La iluminación en una tienda tiene el valor del 80 % de la venta. Si entras en un comercio que se ilumina con bombillas de mierda, mal vamos.
Mientras Inés se pierde por las diferentes estancias, tus ojos se detienen directamente en la estantería de los relojes inteligentes o eso dicen… Chafardeas, miras y preguntas.
—¿Son independientes o se han de vincular con el móvil?
—No hace falta. Justo ese modelo que estás mirando, no hace falta.
Te medio convences y decides comprarlo. Total, solo cuesta 30 € y parece que hace un montón de cosas. De paso, te llevas a la caja, un aparato para hacer masajes.
Inés y la cajera te recuerdan que si no te gusta, tienes unos días para devolver la compra.
Tú, que eres un poco guais, les respondes que tranquilas. Que te mola lo que has comprado. Así que sales calzado de la tienda, con un reloj inteligente que te da un montón de información, incluso la hora y un aparato para hacer masajes.
Antes, mientras vuestros pies os trasladaban calle arriba, calle abajo, te diste cuenta de una cafetería que tenía muy buena pinta. Le abres la puerta a Inés. Entráis. Vuestra conversación es muy agradable, distendida y divertida, como todas las veces que os habéis encontrado. Inés te susurra que casi siempre que viene al pueblo entra en esa cafetería. ¡Y tú que pensabas que habías hecho un descubrimiento!
Al ser sábado, no puedes badar mucho porque trabajas por la noche.

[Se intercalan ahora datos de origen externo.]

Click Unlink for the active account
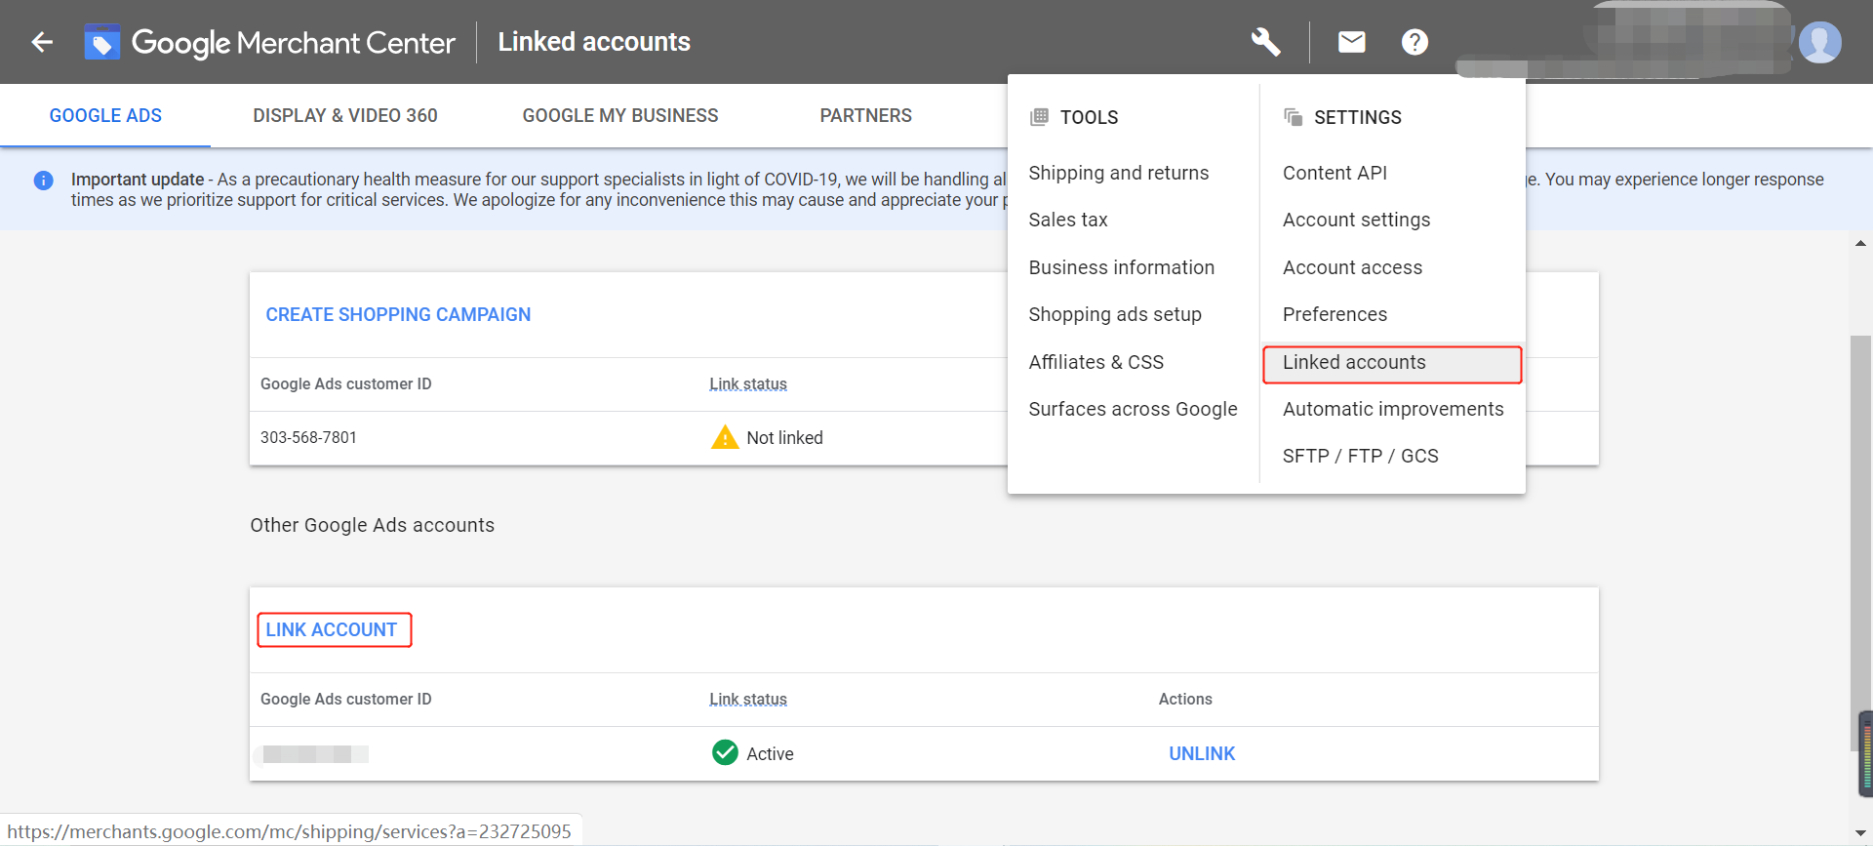The image size is (1873, 846). point(1202,753)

Inés te acompaña a casa y se despide de ti hasta el próximo día. Esa semana tenéis muchos fuegos que apagar, así que ya quedaréis en otro momento.
Solo en cuatro días, has cambiado el reloj inteligente dos veces porque parece ser que no es tan listo como creías. Si lo apagas y lo vuelves a poner en marcha, todo lo que habías programado se va a la porra. Así que, aprovechando que tenías visita en el hospital, te pasaste por el sitio de los bocatas y la tienda que parece un bazar chino, pero con más iluminación.
—Yo pensaba… —Yo creía… Le comentas a la dependienta. Y sin pensártelo dos veces, cambias ese reloj por otro que parece más sencillo. ¡¡¡Una mierda como un piano!!! Si no lo vinculas con móvil, no como el otro, este, ni siquiera lo puedes programar.
Total. Que el martes que viene, tvuelves a la tienda después de la visita al hospital. Contarás alguna que otra milonga de las tuyas y si aun no lo han vendido, igual lo cambias por el primero. Tienes tres opciones tan sencillas como inocentes: que te devuelvan la pasta y santas pastas, cambiarlo por el primero que compraste o canjearlo por unos auriculares inalámbricos que has visto en la web.
Ya veremos qué puñetas haces el próximo día cuando entres a la tienda y digas: «prometo que no volveré a entrar aquí», pero algo hace que entres y encima, compres.
Por cierto, el aparato de masajes hacía de todo menos relajación. ¡Por favor… Qué tortura!
El domingo que viene igual Lucas nos sorprende con alguna monserga. Ahora te dejo porque en breve me piro al trabajo.